A Photograph Unlike Any Other

In December 1995, astronomers pointed the Hubble Space Telescope at what appeared to be a completely empty patch of sky near the Big Dipper — a region with virtually no known stars — and left the shutter open for ten consecutive days. The result was the Hubble Deep Field: an image containing roughly 3,000 objects, almost every one of them an entire galaxy. It changed our understanding of the universe forever.

What You're Actually Looking At

When you first look at a Hubble deep field image, it's easy to mistake the thousands of glowing shapes for stars. But here's the staggering truth: almost every object in the image — every smudge, spiral, and ellipse of light — is an entire galaxy, each containing hundreds of billions of stars.
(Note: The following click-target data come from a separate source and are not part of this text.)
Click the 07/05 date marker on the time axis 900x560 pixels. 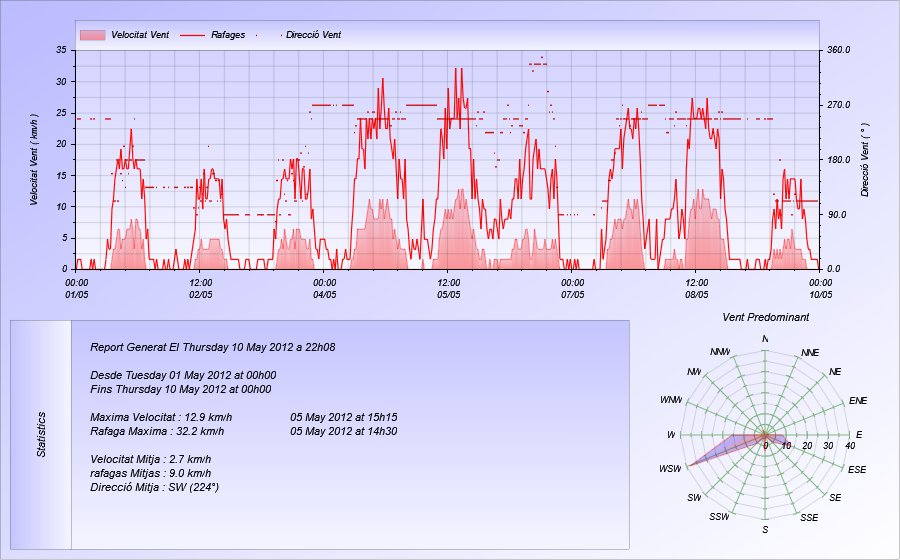[x=572, y=294]
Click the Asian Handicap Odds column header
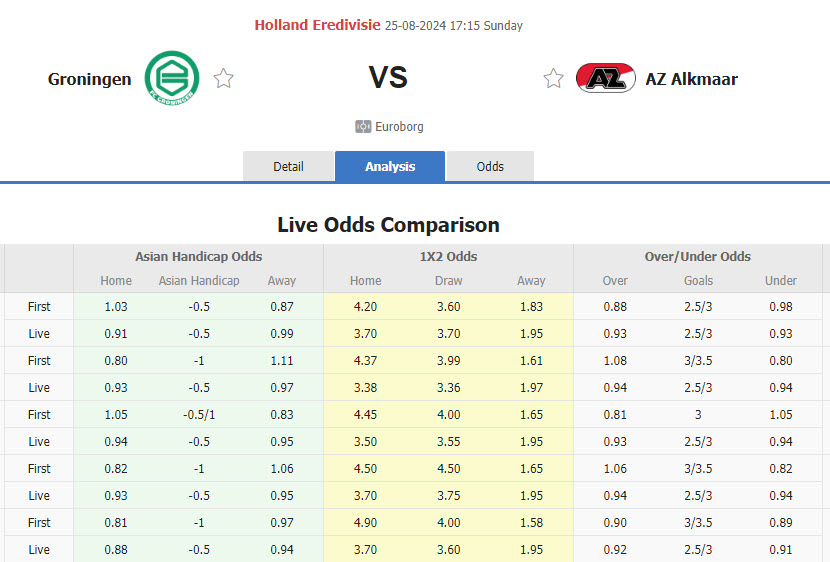The height and width of the screenshot is (562, 830). tap(199, 257)
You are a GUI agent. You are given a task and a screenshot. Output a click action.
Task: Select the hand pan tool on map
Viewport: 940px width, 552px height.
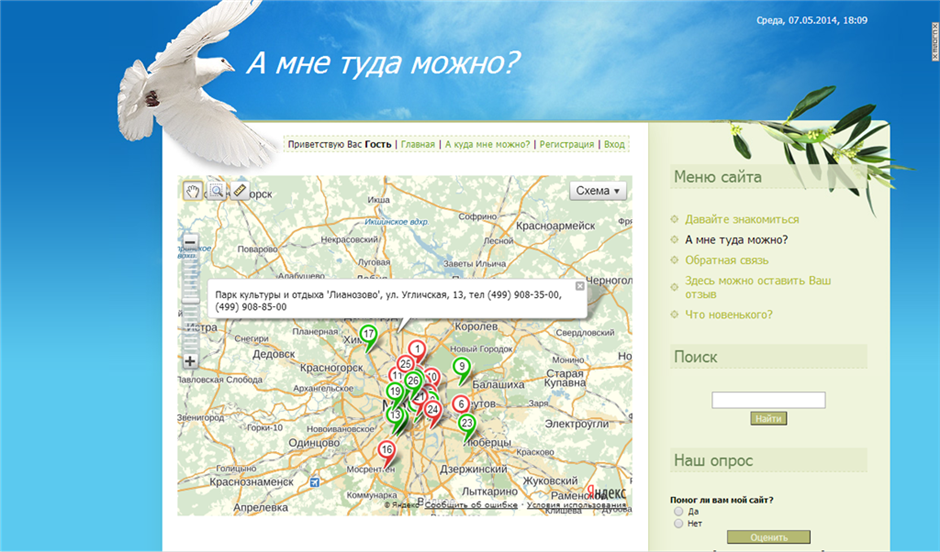tap(193, 191)
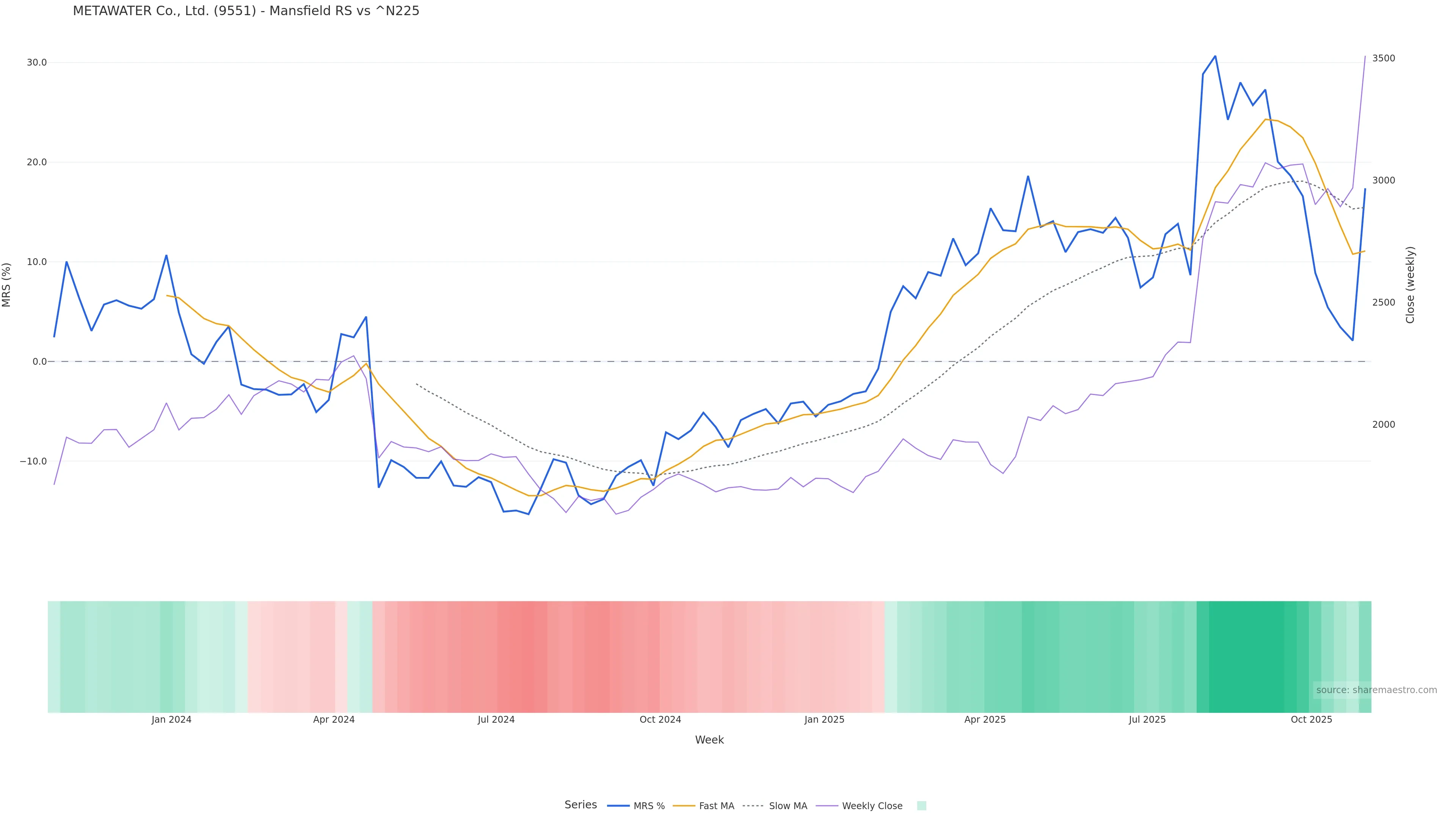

Only a handful of objects in these images are actual stars in our own Milky Way. You can identify them by their distinctive diffraction spikes — the cross-shaped rays caused by the geometry of Hubble's mirror supports. Everything else is a galaxy.

Understanding Distance Through Color and Shape

The deep field images are essentially a time machine. Because light travels at a finite speed, the farther an object is, the older the light we receive from it. Some galaxies in the deep field images are so distant that we see them as they existed billions of years ago — when the universe was young.

Color as a Distance Indicator

  • Bright white or blue galaxies tend to be relatively nearby (cosmically speaking) and are actively forming new stars — hot, blue-white stars dominate their light.
  • Yellow and red elliptical galaxies are often older, with star formation largely complete. Their light is dominated by cooler, older stars.
  • Very red or faint red smudges are often the most distant. Their light has been stretched (redshifted) into red wavelengths by the expansion of the universe over billions of years of travel.

Shape as a History Lesson

The shapes of galaxies in deep field images also tell a story of cosmic evolution:

  • Elegant spirals (like our Milky Way) represent mature, relatively stable galaxies.
  • Irregular, blobby shapes are often young, chaotic galaxies from the early universe — before gravity had time to organize them into familiar forms.
  • Interacting pairs — galaxies visibly distorting each other — show the ongoing drama of galactic collisions and mergers.

The Deep Field Versions: A Growing Legacy

The original Hubble Deep Field (1995) was followed by several landmark successors:

  1. Hubble Deep Field South (1998): Confirmed the first deep field wasn't a cosmic fluke — the universe is equally dense with galaxies in all directions.
  2. Hubble Ultra Deep Field (2004): Peered even further back in time, containing around 10,000 galaxies and including some of the oldest ever observed.
  3. Hubble eXtreme Deep Field (2012): Combined over 2,000 exposures taken over a decade, showing galaxies from just 450 million years after the Big Bang.
  4. JWST Deep Field (2022): Webb's first deep field image covered a patch of sky smaller than a grain of sand held at arm's length, yet contained thousands of galaxies — with sharper detail and more infrared depth than anything before it.

The Scale That Defies Comprehension

The most profound takeaway from every deep field image is one of scale. The patch of sky in the original Hubble Deep Field was just 1/13,000,000th of the entire sky. If the whole sky were imaged at the same depth, it would contain an estimated two trillion galaxies in the observable universe.

Every deep field image is a reminder: no matter where you look in the universe, it is full — impossibly, overwhelmingly full — of light, structure, and story.